§ **THE PROBLEM**:
A single number is the answer here: how many lines of the entries contain "computer"?

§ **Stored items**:
==========

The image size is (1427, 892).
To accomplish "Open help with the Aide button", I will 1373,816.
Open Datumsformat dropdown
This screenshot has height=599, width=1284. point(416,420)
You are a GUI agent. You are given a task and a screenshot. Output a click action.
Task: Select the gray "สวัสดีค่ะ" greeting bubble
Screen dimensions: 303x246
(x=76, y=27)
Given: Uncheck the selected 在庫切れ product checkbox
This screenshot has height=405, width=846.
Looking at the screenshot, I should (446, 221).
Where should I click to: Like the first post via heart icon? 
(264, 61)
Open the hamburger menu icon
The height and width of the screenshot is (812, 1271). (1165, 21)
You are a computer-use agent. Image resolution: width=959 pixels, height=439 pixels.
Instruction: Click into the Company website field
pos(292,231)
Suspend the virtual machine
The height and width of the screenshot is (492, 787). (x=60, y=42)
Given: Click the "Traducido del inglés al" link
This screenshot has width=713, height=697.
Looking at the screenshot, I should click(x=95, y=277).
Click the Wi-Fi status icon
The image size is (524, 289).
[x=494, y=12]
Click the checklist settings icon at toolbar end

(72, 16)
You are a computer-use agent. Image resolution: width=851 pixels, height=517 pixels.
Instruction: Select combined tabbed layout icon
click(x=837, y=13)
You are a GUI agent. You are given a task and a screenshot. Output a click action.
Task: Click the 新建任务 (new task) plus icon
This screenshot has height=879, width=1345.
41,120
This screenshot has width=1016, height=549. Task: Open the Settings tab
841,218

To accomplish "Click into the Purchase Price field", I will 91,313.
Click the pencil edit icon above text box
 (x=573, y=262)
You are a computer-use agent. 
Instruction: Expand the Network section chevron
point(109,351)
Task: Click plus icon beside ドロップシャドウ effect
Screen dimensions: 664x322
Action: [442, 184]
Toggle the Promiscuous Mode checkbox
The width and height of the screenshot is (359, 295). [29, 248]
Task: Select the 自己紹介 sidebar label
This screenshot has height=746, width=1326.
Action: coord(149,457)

==========

§ **YOUR RESPONSE**:
3